The earthquake is affecting the conversations I’m having with both the Pakistani-American community and mainstream America, in powerful and poignant ways. In Michigan, where I went January 20-24 to fill in for Todd Shea (who is still in Haiti as I write this), I found myself thanking a Pakistani audience for contributing not only its talents and material resources, but also its impressive children, to help build the new, improved America we all desperately need and yearn for in the 21st century, and invoking the Haitian Creole phrase Tout moun se moun - “All people are people” - to support my contention that Haiti means a great deal to all of us, that we’re all in this together. In Colorado, where I am now, I’m seeing old friends with whom I visited Haiti many years ago and telling audiences at talks arranged months ago about how, for me, the long and winding road to Pakistan ran through - indeed began in - Haiti.
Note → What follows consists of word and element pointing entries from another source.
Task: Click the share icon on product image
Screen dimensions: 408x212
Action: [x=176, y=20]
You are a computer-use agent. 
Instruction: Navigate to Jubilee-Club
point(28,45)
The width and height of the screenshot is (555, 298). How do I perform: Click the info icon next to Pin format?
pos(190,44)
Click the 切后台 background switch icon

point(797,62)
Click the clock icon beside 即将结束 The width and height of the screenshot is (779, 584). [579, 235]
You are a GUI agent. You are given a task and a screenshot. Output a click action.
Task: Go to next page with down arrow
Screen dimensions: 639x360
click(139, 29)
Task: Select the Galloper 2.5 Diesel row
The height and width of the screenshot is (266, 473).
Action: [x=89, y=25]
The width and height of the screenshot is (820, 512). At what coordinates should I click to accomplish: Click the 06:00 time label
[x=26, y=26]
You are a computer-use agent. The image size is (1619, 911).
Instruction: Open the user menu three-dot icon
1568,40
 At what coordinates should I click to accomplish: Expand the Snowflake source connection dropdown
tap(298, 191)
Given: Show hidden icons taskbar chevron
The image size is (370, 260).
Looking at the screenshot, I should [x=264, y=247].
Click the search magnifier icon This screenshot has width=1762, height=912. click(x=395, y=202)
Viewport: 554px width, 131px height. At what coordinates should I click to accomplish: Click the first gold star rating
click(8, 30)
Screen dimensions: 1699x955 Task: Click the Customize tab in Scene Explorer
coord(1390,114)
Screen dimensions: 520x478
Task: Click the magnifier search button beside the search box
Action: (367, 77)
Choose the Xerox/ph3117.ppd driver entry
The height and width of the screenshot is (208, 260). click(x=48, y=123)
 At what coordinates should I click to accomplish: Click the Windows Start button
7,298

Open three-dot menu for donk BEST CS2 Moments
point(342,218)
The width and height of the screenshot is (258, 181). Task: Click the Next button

But what does Haiti really have to do with Pakistan? Well, you tell me. This blog entry is an appeal to all Pakistanis, and others, to share your stories of the October 8, 2005 earthquake in Pakistan. Please post comments, or email me, telling where you were when that earthquake happened, what it meant to you - whether as a Pakistani, as a Muslim, or as a human being - how you felt about Pakistan’s and the world’s response to it, its longer-term significance, and similarities or differences you see between it and the earthquake in Haiti. Your stories will help shape and inform the book I’m writing. We’re all in this together. Tout moun se moun.